**Your assignment**
Wherever "Сікорського" appears in the records below, copy the line that holds it.

[Data items]

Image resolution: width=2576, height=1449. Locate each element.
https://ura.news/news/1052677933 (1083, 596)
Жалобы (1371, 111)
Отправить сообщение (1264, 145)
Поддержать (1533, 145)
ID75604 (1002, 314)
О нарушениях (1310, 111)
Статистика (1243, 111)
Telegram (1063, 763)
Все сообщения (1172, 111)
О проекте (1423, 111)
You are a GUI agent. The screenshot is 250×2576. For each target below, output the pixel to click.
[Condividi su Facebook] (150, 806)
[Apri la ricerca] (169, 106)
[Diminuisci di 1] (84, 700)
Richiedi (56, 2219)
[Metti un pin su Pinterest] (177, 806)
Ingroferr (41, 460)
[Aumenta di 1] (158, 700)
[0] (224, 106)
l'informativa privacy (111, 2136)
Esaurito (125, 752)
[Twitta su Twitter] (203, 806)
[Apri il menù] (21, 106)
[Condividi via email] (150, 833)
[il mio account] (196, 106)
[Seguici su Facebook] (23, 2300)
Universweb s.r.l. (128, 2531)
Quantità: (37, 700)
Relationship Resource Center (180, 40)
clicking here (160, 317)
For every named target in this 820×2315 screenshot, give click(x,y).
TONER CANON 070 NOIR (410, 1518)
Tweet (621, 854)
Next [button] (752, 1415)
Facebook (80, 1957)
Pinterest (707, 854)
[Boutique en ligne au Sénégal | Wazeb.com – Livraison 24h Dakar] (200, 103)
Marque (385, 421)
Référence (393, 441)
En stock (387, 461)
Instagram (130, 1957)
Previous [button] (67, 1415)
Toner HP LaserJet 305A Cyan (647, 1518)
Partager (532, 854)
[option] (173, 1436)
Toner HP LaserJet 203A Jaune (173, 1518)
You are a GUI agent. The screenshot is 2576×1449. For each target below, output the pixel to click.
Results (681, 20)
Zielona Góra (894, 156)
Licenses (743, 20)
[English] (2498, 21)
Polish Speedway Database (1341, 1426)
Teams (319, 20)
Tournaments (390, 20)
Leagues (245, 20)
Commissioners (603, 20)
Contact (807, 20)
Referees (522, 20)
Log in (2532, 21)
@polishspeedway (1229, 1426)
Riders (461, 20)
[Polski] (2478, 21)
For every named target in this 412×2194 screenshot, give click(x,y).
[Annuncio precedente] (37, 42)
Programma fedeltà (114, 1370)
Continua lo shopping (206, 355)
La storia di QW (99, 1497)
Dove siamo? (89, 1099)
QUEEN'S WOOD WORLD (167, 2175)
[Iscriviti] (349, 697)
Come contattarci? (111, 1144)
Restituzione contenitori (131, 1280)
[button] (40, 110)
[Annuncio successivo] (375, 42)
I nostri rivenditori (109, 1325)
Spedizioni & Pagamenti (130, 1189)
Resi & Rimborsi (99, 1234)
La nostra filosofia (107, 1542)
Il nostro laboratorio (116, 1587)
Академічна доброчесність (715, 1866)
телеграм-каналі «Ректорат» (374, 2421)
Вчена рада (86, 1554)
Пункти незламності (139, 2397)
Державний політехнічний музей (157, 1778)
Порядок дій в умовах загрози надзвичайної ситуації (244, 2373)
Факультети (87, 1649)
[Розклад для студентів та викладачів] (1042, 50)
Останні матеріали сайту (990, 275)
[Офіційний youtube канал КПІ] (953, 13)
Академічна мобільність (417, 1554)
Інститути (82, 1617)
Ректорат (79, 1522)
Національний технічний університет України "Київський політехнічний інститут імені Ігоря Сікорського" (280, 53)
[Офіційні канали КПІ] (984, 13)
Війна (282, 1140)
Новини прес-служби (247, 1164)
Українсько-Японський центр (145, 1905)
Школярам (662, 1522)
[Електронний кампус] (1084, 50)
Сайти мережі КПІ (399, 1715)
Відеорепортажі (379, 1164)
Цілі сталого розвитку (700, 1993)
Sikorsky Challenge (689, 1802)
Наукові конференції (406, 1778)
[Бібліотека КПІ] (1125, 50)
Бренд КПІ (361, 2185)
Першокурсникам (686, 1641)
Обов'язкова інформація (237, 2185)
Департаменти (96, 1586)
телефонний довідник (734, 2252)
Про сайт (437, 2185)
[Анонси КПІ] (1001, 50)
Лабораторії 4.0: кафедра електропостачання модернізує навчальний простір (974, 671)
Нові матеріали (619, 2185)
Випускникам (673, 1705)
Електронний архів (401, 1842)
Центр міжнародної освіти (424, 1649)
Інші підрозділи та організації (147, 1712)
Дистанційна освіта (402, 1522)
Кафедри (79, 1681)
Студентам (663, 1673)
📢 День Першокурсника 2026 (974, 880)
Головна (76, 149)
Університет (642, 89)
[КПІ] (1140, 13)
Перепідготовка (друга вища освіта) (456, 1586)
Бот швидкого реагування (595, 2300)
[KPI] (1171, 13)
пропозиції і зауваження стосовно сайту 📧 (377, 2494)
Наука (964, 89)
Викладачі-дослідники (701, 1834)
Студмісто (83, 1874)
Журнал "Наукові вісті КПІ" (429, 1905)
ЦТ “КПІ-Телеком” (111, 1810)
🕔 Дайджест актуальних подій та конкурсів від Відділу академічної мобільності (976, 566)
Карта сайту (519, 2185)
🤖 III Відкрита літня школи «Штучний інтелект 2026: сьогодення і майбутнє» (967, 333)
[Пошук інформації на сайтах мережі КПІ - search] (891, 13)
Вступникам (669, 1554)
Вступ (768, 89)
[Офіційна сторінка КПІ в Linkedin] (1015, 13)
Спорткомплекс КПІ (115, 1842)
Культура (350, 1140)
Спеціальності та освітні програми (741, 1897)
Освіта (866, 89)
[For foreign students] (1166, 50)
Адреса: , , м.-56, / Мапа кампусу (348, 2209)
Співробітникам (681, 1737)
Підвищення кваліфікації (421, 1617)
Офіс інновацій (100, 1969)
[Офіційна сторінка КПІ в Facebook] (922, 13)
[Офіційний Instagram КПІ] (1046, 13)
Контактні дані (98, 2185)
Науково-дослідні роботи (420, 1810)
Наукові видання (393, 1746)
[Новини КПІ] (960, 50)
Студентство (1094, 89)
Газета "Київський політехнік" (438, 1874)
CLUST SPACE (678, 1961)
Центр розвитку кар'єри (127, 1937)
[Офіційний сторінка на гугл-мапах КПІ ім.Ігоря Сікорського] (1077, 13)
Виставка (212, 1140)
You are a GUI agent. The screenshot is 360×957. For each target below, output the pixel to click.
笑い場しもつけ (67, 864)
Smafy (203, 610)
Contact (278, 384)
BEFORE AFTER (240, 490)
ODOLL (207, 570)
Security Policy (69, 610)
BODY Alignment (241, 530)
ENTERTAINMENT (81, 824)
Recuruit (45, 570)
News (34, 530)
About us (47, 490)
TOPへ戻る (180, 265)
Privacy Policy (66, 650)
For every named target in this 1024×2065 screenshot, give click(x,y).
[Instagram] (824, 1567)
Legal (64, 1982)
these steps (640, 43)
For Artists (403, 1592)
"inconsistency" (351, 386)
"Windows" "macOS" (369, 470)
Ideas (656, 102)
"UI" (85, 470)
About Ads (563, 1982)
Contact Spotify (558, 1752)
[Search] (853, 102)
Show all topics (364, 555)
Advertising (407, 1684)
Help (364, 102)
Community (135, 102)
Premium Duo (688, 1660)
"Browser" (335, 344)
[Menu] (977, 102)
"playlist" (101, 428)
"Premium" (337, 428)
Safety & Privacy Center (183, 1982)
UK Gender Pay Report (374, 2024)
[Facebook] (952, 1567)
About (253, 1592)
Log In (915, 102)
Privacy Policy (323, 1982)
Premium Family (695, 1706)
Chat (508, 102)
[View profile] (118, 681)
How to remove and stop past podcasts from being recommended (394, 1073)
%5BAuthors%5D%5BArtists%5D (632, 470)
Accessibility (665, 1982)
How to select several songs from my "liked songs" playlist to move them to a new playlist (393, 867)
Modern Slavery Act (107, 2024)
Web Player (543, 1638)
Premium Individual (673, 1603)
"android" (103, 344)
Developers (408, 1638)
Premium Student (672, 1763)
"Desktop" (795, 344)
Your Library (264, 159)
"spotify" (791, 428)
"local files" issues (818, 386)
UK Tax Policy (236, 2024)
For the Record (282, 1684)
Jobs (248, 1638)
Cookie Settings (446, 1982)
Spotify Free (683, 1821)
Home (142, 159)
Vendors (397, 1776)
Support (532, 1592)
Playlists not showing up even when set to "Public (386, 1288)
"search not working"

**Reply**
Національний технічний університет України "Київський політехнічний інститут імені Ігоря Сікорського" (280, 53)
[Офіційний сторінка на гугл-мапах КПІ ім.Ігоря Сікорського] (1077, 13)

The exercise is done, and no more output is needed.